Under Swedish law, foreigners who have committed crimes in Sweden face deportation, and it should be of interest for the government to deport immigrants who come here and then commit a crime.

But it has been shown that the proportion of new immigrants sentenced to deportation was as low as 17 per cent. in 2015. It is also a figure that amazingly has gone down since 2011, when the share of deportations after the judgment was at 22 per cent. If we look closely at the numbers, it turns out that the expulsion rate of something as serious as violent crime is even lower – 8 per cent. in 2015 from 12 per cent. in 2011, and rape by 38 per cent. in 2012 to 22 per cent. in 2015.

We thus have a situation where the share of foreign nationals who are arrested and convicted, rise sharply while actual expulsions are reduced. In summary, the situation is beneath contempt.

Outvoted by the other seven

When the SD year after year has proposed in the Swedish Parliament to strengthen the law so that the expulsion becomes the rule and the exceptions are removed – it will be then outvoted by the other seven parties and in addition to that, countered. The liberal former legal policy spokesman Johan Pehrson and Emma Henriksson (Christian Democrats) are two examples of people who argued against SD’s proposals.

Prosecutors are part of the problem, and judges another. Today it is up to the prosecutor whether he wants to impose deportation or not. The individual prosecutor selects not to do so – well, so be it, generally does not address the court. In other words, more or less randomly from an individual charges to another to determine whether a rapist should be in Sweden or not.

Debate is relevant today

There are numerous examples. One such case was taken up recently in Ludvika – an Eritrean citizen was sentenced to five years in prison for felony rape. The woman was beaten in the head with a saucepan. The prosecution demanded not even expulsion.

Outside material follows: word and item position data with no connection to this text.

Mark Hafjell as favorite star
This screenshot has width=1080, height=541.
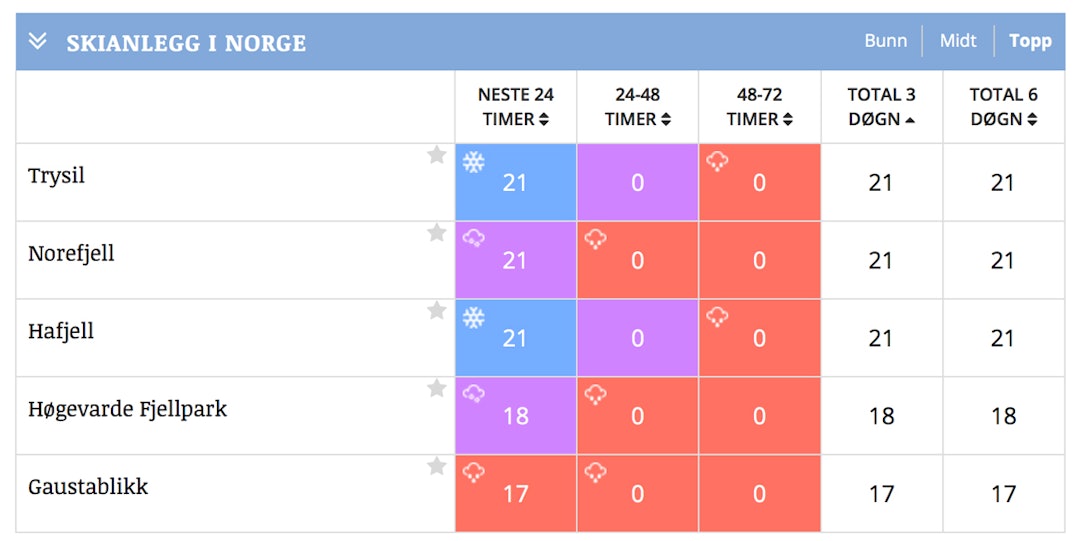click(437, 311)
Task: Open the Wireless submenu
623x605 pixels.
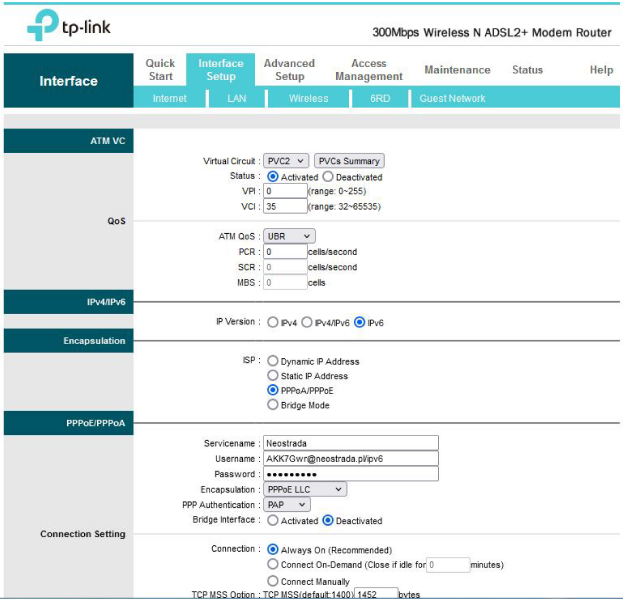Action: (308, 99)
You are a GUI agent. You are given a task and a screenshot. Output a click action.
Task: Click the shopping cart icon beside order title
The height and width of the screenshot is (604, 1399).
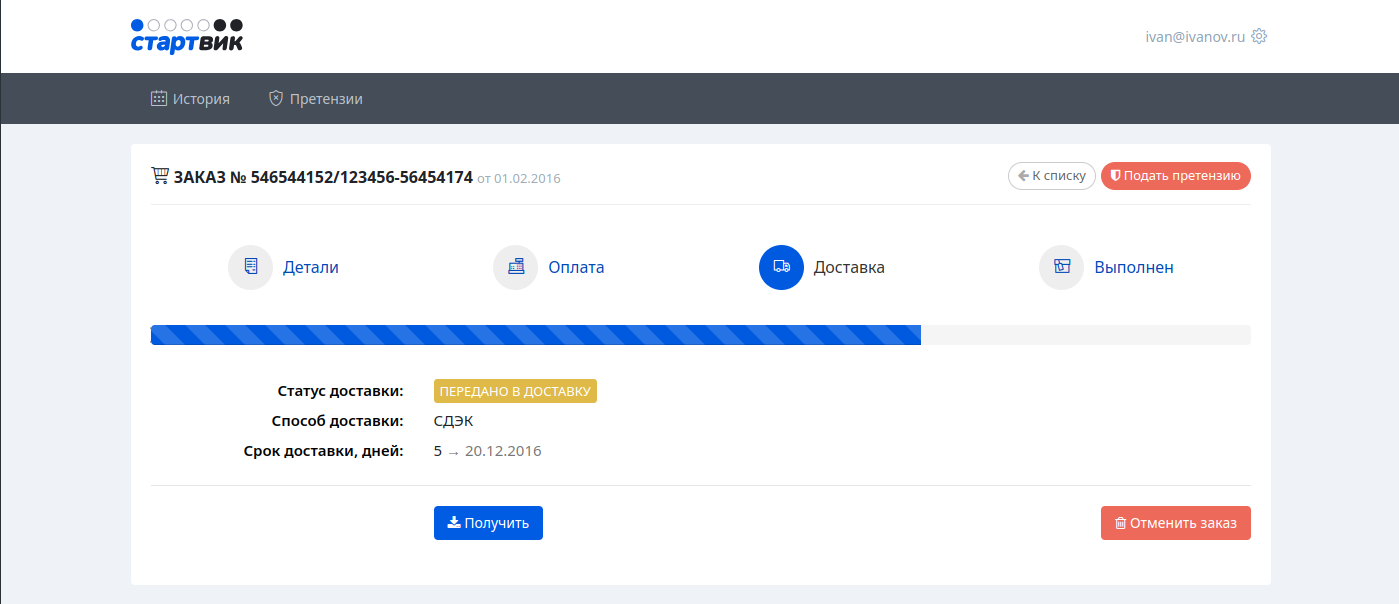(160, 177)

There used a host of exceptions, loopholes and obstacles that an offender should be sentenced to deportation – it is not a sustainable situation and not fair. Sweden today is flooded by immigrants from the Third World, and the proportion of foreigners in prisons is growing dangerously fast. The debate over sex crimes by persons of foreign origin is relevant today.

The lesson of the Swedish situation

Sweden Democrats want to change the current system. We want to deportation should be mandatory, and we demand that exceptions be eliminated or at least drastically reduced to lifetime expulsion should be a general rule, especially for crimes against another human being, and that there should be set up agreements with other countries where deportation can take place for military imprisonment.

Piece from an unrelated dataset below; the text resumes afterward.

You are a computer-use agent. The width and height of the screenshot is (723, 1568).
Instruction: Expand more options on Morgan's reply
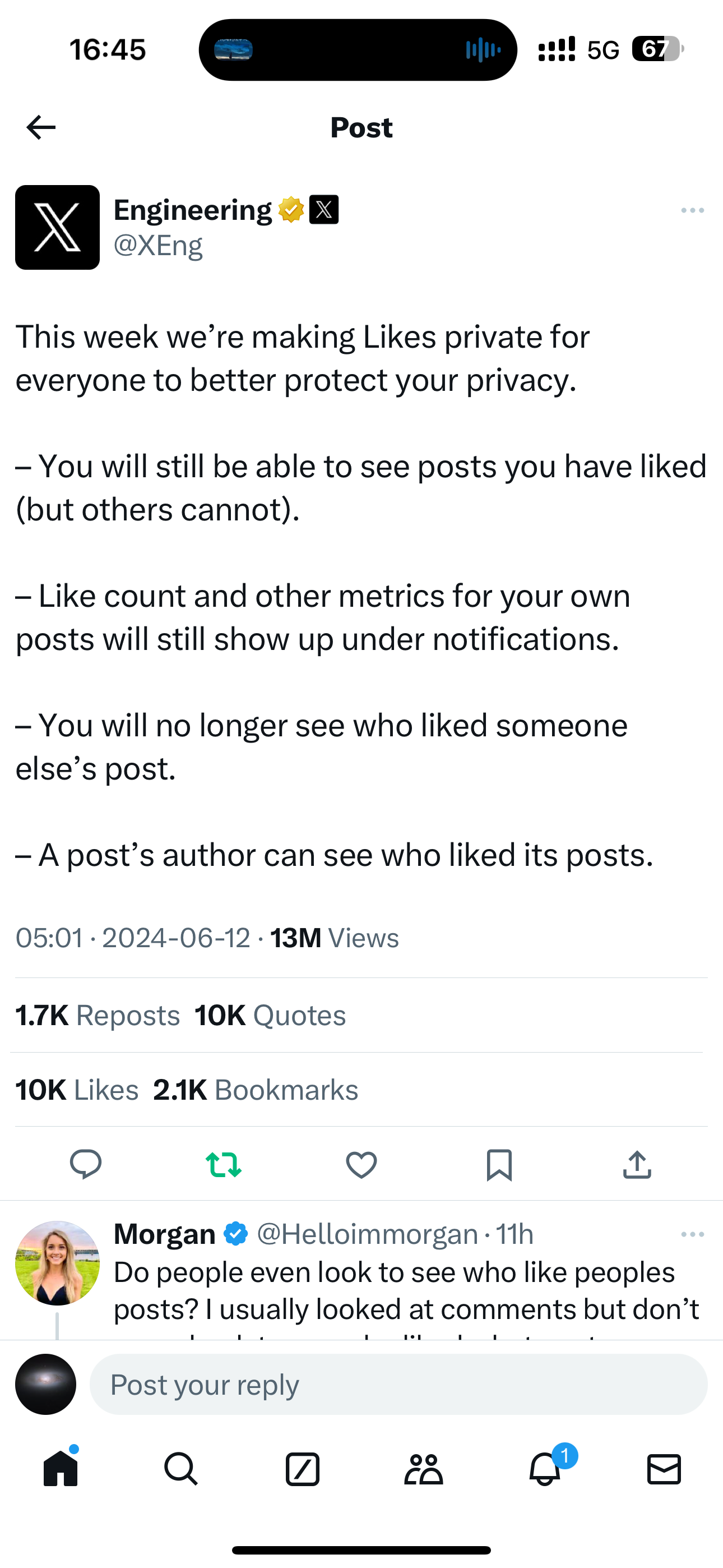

Why the other seven Swedish parties would retain 80 percent. of criminal foreign nationals in Sweden, is inexplicable – with our proposal, Sweden will be able to get crime to life – but instead we allow increasingly criminal aliens to remain in the country.

I do not know if the situation is similar in Denmark, but often goes Sweden in front with a bad example. The only positive thing about our situation is that other countries can learn how not to do.